▶ _Required action_
Scan the listing beneath this sentence. Report each line with the word "Emily".

▶ _Data extract_
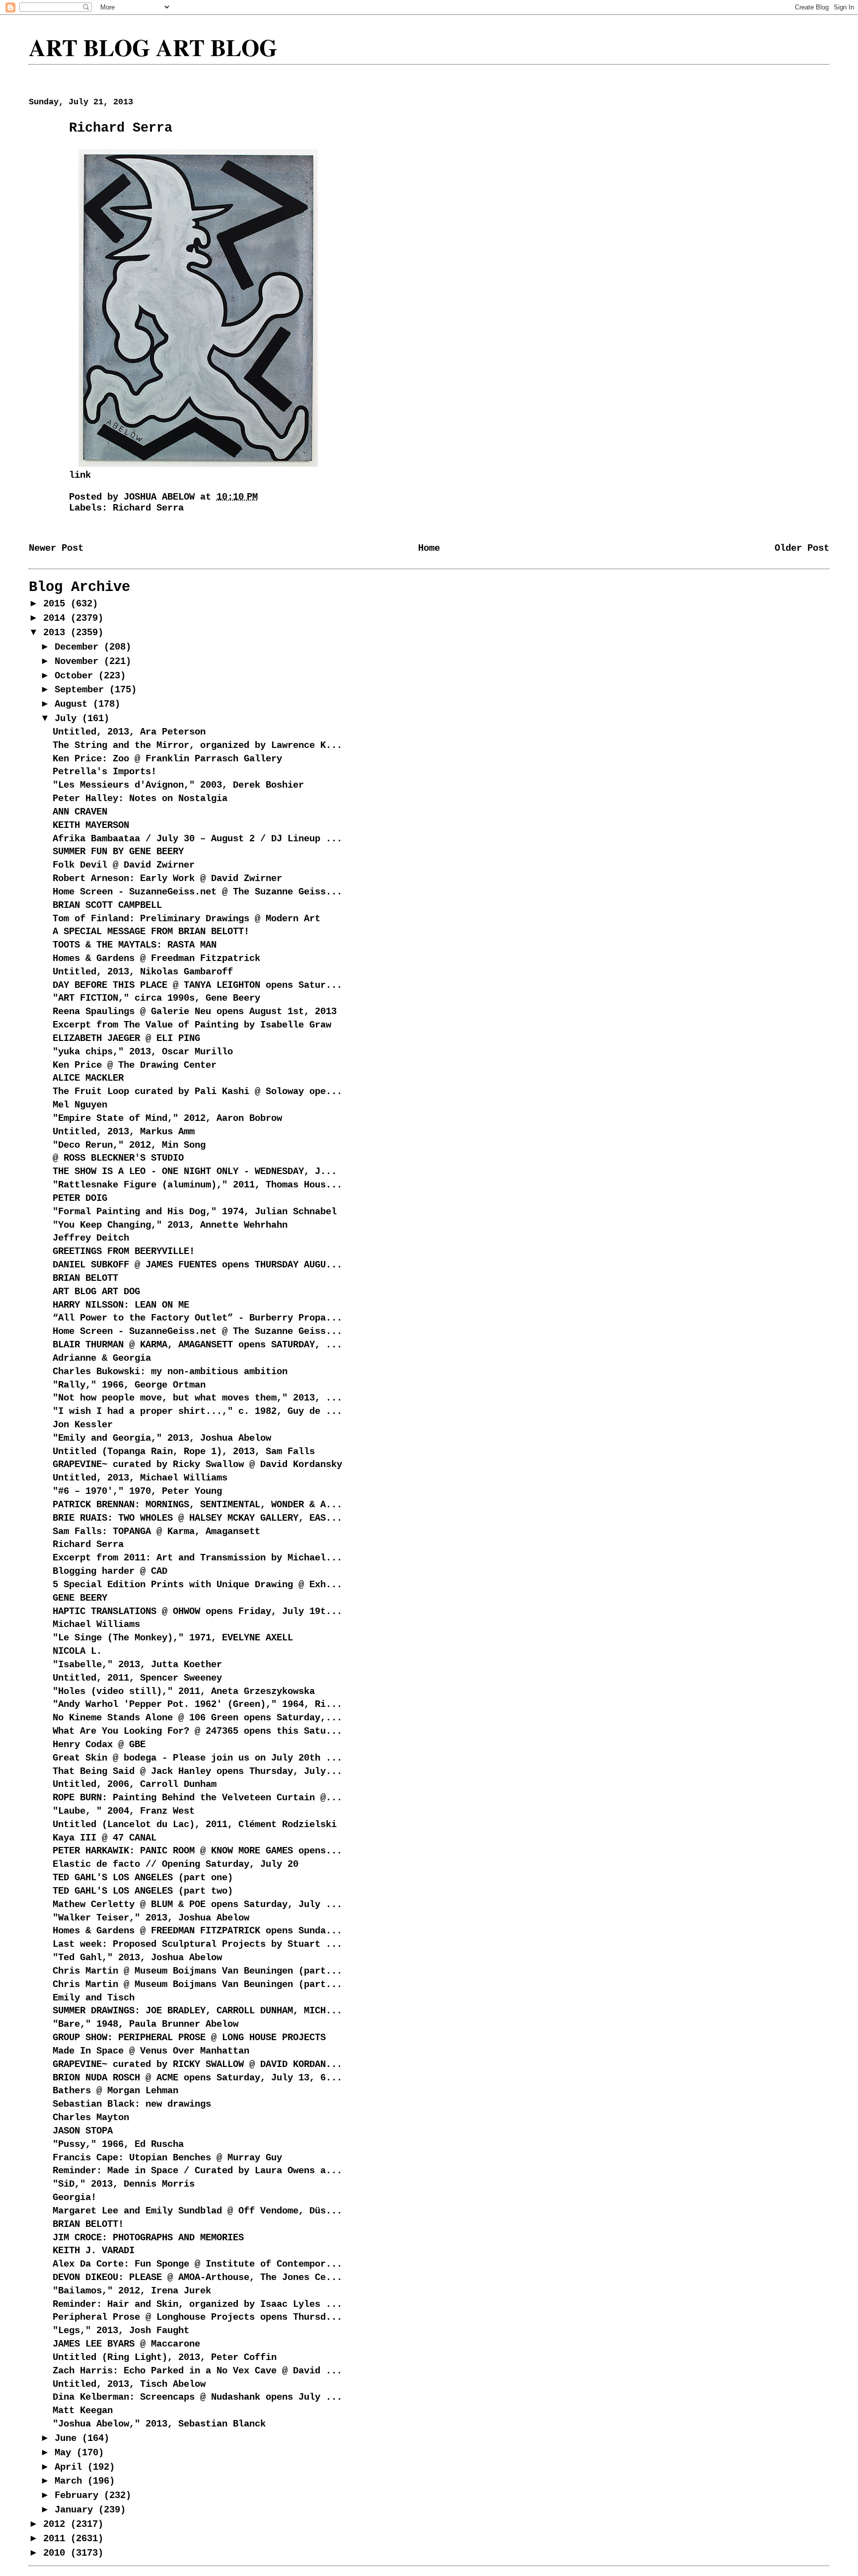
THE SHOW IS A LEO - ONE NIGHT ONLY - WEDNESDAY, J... (195, 1171)
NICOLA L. (77, 1651)
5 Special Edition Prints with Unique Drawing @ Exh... (197, 1584)
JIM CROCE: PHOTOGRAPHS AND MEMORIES (148, 2237)
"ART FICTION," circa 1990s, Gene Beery (156, 998)
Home (429, 548)
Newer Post (56, 548)
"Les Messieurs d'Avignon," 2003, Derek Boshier (178, 785)
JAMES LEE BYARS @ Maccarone (126, 2344)
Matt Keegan (83, 2410)
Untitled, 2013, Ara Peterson (129, 732)
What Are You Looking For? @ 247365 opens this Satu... (197, 1731)
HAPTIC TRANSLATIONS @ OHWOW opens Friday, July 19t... (197, 1611)
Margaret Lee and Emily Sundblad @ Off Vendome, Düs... (197, 2211)
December (79, 647)
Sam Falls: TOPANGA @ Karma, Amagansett (156, 1531)
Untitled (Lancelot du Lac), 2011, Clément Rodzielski (195, 1824)
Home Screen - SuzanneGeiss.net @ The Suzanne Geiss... (197, 891)
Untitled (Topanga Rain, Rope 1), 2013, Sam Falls (184, 1451)
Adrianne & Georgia (102, 1358)
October (76, 675)
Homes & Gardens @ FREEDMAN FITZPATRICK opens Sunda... (197, 1930)
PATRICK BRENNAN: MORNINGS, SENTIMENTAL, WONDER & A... (197, 1504)
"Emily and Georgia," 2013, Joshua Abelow (162, 1438)
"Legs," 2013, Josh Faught (121, 2330)
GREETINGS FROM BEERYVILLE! (124, 1251)
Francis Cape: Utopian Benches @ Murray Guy (167, 2157)
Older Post (802, 548)
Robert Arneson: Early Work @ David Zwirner (167, 878)
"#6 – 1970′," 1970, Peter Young (137, 1491)
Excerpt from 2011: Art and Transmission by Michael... (197, 1557)
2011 (57, 2538)
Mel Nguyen (80, 1105)
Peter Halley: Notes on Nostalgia (140, 798)
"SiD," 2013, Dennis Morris (124, 2184)
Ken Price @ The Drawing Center (134, 1065)
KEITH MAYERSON (91, 825)
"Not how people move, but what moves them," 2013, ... (197, 1398)
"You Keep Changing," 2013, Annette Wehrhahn (170, 1225)
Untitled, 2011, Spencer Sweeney (137, 1678)
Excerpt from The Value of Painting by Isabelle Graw (192, 1025)
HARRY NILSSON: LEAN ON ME (121, 1305)
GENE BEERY (80, 1598)
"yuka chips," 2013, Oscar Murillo (143, 1051)
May (65, 2452)
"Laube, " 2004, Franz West (124, 1811)
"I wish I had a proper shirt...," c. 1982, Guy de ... (197, 1411)
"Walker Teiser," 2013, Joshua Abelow (151, 1918)
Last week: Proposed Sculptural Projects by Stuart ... (197, 1944)
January (76, 2509)
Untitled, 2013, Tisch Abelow (129, 2384)
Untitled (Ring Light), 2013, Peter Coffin (165, 2357)
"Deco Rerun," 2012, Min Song (129, 1145)
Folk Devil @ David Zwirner (124, 865)
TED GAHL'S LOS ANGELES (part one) (143, 1877)
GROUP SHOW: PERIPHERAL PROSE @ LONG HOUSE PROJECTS (189, 2037)
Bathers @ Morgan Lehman (115, 2090)
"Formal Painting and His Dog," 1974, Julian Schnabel (195, 1211)
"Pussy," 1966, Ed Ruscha (118, 2144)
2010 (57, 2553)
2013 (57, 632)
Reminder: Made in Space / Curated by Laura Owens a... (197, 2170)
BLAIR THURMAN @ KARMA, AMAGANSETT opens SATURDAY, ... (197, 1344)
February (79, 2495)
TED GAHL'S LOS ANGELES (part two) (143, 1891)
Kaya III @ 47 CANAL (104, 1838)
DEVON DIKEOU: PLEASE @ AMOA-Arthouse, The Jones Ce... (197, 2277)
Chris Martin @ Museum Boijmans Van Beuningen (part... (197, 1971)
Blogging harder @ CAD (110, 1571)
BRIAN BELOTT (85, 1278)
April (71, 2467)
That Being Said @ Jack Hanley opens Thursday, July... (197, 1771)
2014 (57, 618)
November (79, 661)
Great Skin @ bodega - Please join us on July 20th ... (197, 1758)
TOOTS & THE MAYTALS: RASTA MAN (134, 945)
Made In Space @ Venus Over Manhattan (151, 2051)
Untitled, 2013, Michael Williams (143, 1477)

▶ _Response to the task_
Margaret Lee and Emily Sundblad @ Off Vendome, Düs... (197, 2211)
"Emily and Georgia," 2013, Joshua Abelow (162, 1438)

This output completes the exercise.